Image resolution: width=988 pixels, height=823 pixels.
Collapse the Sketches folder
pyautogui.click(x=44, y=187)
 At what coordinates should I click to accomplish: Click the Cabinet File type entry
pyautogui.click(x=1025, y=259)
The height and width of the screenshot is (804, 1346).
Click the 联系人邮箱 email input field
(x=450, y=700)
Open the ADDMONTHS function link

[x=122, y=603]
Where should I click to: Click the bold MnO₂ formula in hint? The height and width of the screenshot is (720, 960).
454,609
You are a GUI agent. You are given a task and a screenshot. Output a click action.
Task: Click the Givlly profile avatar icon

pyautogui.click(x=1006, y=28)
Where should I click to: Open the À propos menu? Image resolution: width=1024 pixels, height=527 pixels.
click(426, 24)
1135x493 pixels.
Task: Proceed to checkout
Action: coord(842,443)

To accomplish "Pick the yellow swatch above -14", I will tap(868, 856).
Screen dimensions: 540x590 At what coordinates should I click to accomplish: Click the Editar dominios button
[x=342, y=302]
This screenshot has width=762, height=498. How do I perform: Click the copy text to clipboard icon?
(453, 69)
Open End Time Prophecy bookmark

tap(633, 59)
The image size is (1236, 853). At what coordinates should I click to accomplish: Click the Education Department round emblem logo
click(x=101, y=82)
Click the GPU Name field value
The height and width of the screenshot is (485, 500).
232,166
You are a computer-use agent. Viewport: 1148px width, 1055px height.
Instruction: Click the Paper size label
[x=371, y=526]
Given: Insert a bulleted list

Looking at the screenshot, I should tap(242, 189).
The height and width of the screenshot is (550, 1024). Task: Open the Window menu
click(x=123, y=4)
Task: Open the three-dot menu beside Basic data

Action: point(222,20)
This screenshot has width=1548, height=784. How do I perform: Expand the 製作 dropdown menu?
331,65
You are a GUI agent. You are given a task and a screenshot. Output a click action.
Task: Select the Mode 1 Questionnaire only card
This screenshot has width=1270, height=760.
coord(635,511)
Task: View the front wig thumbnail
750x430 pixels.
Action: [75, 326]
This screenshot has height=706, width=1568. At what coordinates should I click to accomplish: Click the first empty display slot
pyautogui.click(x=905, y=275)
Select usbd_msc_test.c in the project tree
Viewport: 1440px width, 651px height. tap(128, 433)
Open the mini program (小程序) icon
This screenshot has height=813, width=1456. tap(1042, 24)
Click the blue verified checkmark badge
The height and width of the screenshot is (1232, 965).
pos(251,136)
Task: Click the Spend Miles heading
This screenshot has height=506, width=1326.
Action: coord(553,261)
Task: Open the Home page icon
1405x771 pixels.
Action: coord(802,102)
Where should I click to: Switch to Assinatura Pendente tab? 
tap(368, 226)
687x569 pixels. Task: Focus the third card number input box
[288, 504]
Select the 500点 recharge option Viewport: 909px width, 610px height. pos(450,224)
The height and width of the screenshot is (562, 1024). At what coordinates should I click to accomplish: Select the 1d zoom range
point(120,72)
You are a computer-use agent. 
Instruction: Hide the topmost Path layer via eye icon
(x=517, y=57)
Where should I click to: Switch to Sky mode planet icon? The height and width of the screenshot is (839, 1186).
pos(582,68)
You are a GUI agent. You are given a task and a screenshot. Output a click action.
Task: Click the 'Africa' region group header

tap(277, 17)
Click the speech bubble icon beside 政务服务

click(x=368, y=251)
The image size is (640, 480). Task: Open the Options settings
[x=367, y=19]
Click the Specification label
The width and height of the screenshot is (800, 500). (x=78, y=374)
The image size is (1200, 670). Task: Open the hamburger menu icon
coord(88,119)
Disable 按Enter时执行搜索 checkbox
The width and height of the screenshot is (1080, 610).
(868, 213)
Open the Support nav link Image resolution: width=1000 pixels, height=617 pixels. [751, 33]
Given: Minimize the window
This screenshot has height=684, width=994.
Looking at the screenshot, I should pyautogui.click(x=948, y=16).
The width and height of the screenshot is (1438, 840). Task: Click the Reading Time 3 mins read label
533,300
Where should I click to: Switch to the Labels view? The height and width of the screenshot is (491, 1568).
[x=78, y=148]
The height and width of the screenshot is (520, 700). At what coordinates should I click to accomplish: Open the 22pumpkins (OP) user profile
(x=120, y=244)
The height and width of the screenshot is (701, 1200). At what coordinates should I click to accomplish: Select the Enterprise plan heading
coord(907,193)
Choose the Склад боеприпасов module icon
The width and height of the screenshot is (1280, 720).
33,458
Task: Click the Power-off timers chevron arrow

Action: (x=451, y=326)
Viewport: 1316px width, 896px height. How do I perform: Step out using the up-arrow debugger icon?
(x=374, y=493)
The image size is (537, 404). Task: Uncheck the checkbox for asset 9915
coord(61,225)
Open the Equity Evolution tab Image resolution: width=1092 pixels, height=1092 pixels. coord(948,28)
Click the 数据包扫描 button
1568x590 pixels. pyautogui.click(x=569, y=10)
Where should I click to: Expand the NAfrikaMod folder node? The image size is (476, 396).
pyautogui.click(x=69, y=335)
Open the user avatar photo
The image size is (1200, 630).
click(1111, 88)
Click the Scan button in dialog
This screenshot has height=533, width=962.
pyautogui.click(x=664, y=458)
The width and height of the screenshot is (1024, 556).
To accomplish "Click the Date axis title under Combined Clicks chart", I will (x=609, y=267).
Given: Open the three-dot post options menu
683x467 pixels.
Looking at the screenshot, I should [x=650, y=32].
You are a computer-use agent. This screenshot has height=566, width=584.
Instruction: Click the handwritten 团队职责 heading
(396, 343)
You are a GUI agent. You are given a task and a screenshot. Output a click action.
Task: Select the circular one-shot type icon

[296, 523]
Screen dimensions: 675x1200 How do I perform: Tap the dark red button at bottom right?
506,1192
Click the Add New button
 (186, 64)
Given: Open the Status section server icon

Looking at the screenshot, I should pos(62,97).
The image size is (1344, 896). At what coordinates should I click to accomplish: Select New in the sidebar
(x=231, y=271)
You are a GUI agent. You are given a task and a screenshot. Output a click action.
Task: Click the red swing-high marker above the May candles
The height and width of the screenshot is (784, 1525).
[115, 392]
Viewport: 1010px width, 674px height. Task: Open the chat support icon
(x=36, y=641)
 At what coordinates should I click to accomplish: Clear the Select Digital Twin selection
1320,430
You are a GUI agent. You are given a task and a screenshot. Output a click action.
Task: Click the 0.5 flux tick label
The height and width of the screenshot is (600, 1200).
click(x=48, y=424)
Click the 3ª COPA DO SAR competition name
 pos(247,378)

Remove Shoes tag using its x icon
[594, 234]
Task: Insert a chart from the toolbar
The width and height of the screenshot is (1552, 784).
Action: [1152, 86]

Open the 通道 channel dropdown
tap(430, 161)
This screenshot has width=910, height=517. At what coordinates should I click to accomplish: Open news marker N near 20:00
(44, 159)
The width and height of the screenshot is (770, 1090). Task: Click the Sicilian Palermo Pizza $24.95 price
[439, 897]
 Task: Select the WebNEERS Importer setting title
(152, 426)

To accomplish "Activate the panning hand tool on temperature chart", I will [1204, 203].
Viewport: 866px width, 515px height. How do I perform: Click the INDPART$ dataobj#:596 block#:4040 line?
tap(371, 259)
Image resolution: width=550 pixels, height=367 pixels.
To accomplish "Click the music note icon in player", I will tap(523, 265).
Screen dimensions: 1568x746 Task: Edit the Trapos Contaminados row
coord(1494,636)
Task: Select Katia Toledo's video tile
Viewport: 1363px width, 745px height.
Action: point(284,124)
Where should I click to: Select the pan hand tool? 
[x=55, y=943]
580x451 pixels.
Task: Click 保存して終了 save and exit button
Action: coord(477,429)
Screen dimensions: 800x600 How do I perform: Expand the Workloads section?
__________________________________________________
Short task
Put everything from the start of the listing down to the line containing "pyautogui.click(x=1006, y=28)", both ends included, into a Markdown table with the columns No. and Line, giving each line a row number and leaving out blank lines.

Completed exercise
| No. | Line |
|---|---|
| 1 | Image resolution: width=988 pixels, height=823 pixels. |
| 2 | Collapse the Sketches folder |
| 3 | pyautogui.click(x=44, y=187) |
| 4 |  At what coordinates should I click to accomplish: Click the Cabinet File type entry |
| 5 | pyautogui.click(x=1025, y=259) |
| 6 | The height and width of the screenshot is (804, 1346). |
| 7 | Click the 联系人邮箱 email input field |
| 8 | (x=450, y=700) |
| 9 | Open the ADDMONTHS function link |
| 10 | [x=122, y=603] |
| 11 | Where should I click to: Click the bold MnO₂ formula in hint? The height and width of the screenshot is (720, 960). |
| 12 | 454,609 |
| 13 | You are a GUI agent. You are given a task and a screenshot. Output a click action. |
| 14 | Task: Click the Givlly profile avatar icon |
| 15 | pyautogui.click(x=1006, y=28) |